■ Document text
Geo: Repository sync appears to be retrying the same projects

So these repositories are failing because the storages aren't available on the secondary? Does the secondary have the missing storages in the config, or not?

In addition to fixing this queuing bug, assuming the repository storages aren't in the config, I think we should:

Not even try to sync repositories that are in a missing storage
Display a large warning in the admin area if projects exist that reference a storage not in the config. This can be CE+EE

If I'm following this right, we ORDER BY projects.last_repository_updated_at DESC in https://gitlab.com/gitlab-org/gitlab-ee/blob/master/app/workers/geo/repository_sync_worker.rb#L28 . That is interleaved with a query where we Gitlab::Database.nulls_first_order(:last_repository_synced_at, :desc)

Presumably, we want to exclude projects that have had a recent attempt at syncing from the results?

Line 27 terrifies me, but I'll put that in a separate issue: https://gitlab.com/gitlab-org/gitlab-ee/issues/3269

With https://gitlab.com/gitlab-org/gitlab-ee/issues/3230 we can schedule the repository sync when processing the project create/update events in the Geo Log Cursor, leaving the Geo::RepositorySyncWorker responsible only for the initial backfill making those queries simpler. @nick.thomas Wdyt?

assigned to @to1ne

marked this issue as related to #3265 (closed)

@dbalexandre I like the separation, it makes things easier to understand.

Do we have data in the secondary database that we can use to tell us backfill needs to happen?

@nick.thomas We don't have. Today we check for projects that don't have a Geo::ProjectRegistry entry on the secondary database.

I am thinking to make use of GitLab::Geo::LogCursor::Daemon#full_scan! to backfill the Geo::ProjectRegistry entries for all the projects that do not have one yet.

This should be used by Geo::RepositorySyncWorker, so we can remove the interleaving of Project & Geo::ProjectRegistry.

I'll dig into the suggestion made in the code comments to optimize that method.

@nick.thomas @dbalexandre @stanhu WDYT?

@to1ne I think that GitLab::Geo::LogCursor::Daemon#full_scan! can be really slow for large instances. But if we decide to go in this direction we:

Should handle the project creation event in the Geo event log to create a new Geo::ProjectRegistry entry (https://gitlab.com/gitlab-org/gitlab-ee/issues/3230).
Should think if this task needs to be performed while the secondary node is up or down. If the node needs to be down how we can ensure that we created a Geo::ProjectRegistry entry for projects created on the primary node during this interval?

This should be used by Geo::RepositorySyncWorker, so we can remove the interleaving of Project & Geo::ProjectRegistry.

With https://gitlab.com/gitlab-org/gitlab-ee/issues/3230 we can remove the interleaving of Project & Geo::ProjectRegistry but we still need to pluck the project ids.

■ Problem 1
Answer from the Geo sync thread:
(a) Which column does the repository sync worker order by in descending order?
(b) What issue number was opened separately for the concern about line 27?
(c) Which method is proposed for backfilling Geo::ProjectRegistry entries for projects that lack one?
■ Problem 2
From the Geo sync thread, quote the passage that begins with the words "Should think if" and ends with "the project ids.".
The listing plays no part in this work.

■ Information supplied
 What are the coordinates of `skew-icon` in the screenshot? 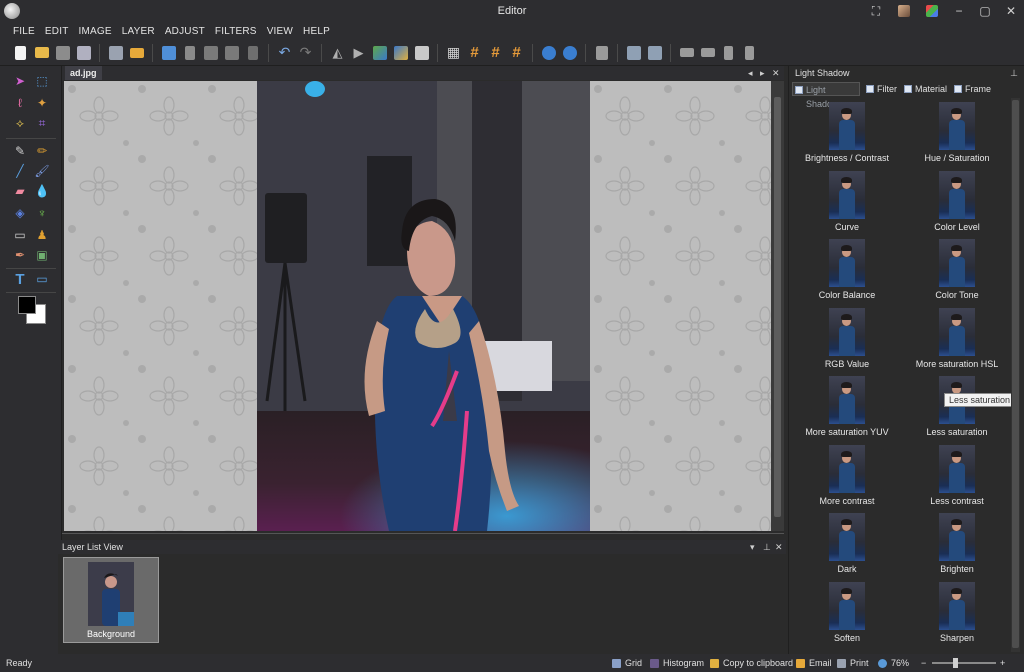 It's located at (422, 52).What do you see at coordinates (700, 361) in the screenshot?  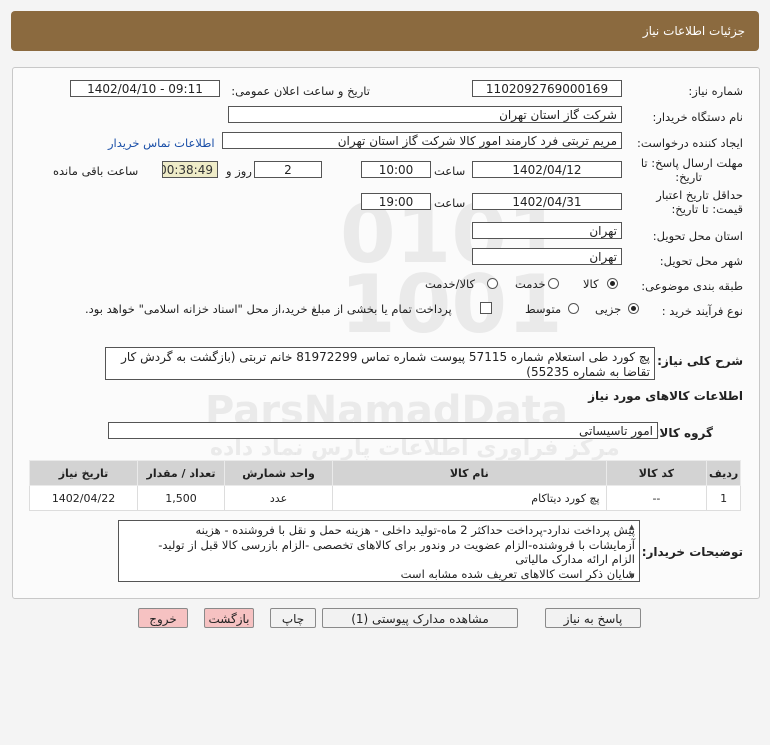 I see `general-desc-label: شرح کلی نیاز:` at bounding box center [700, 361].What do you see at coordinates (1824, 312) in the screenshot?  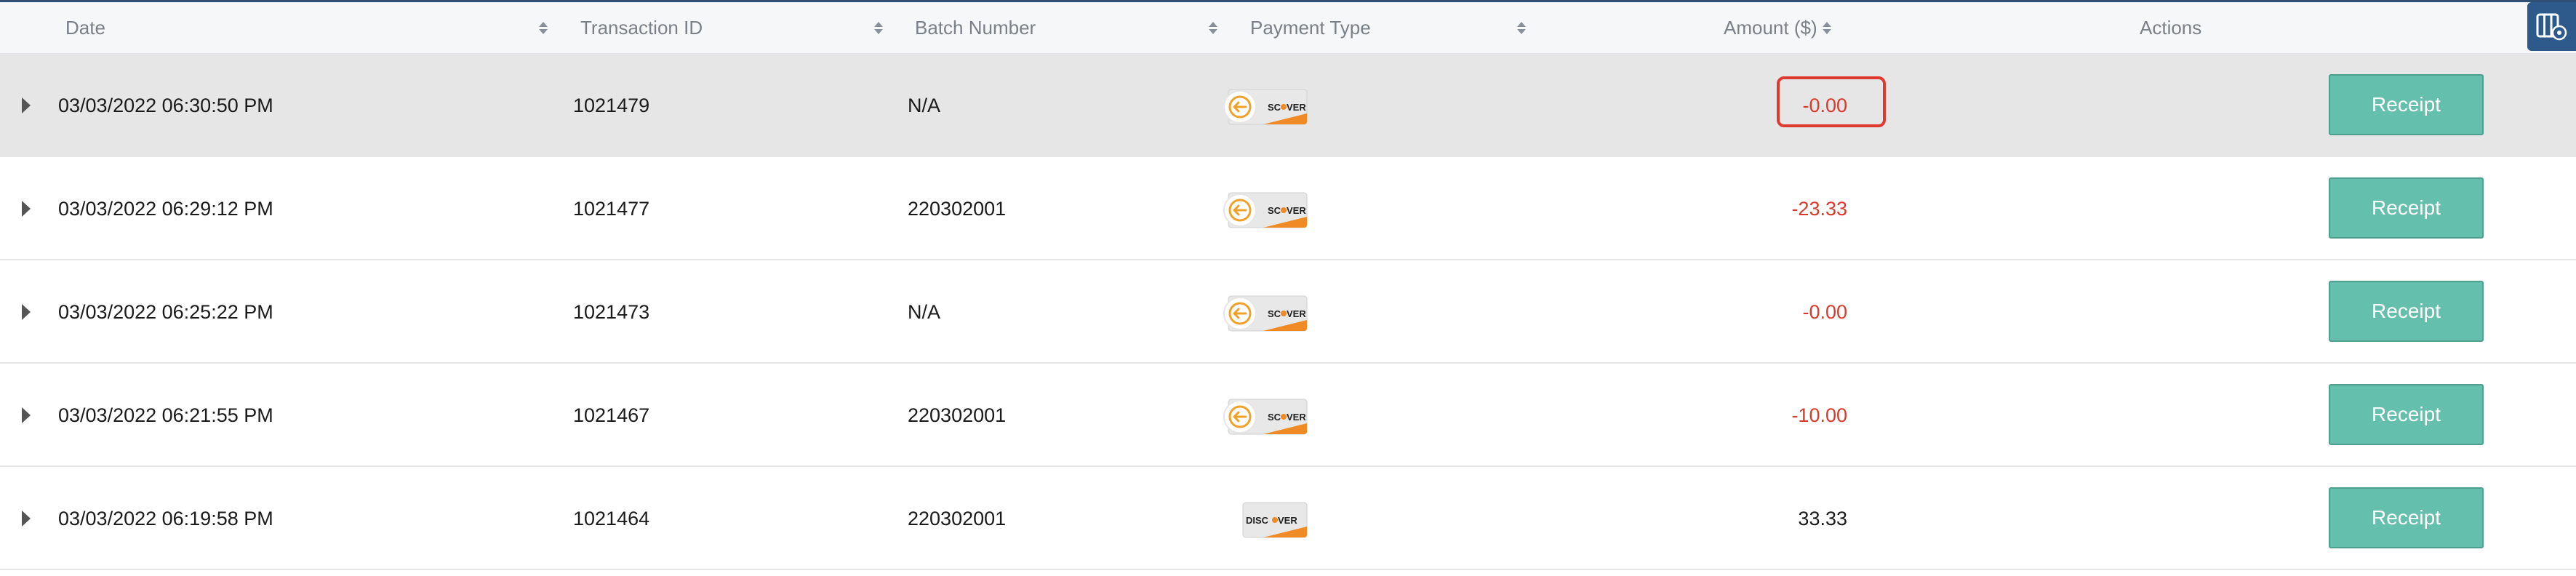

■ Answer space 1
(a) projects.last_repository_updated_at
(b) 3269
(c) GitLab::Geo::LogCursor::Daemon#full_scan!

■ Answer space 2
Should think if this task needs to be performed while the secondary node is up or down. If the node needs to be down how we can ensure that we created a Geo::ProjectRegistry entry for projects created on the primary node during this interval?

This should be used by Geo::RepositorySyncWorker, so we can remove the interleaving of Project & Geo::ProjectRegistry.

With https://gitlab.com/gitlab-org/gitlab-ee/issues/3230 we can remove the interleaving of Project & Geo::ProjectRegistry but we still need to pluck the project ids.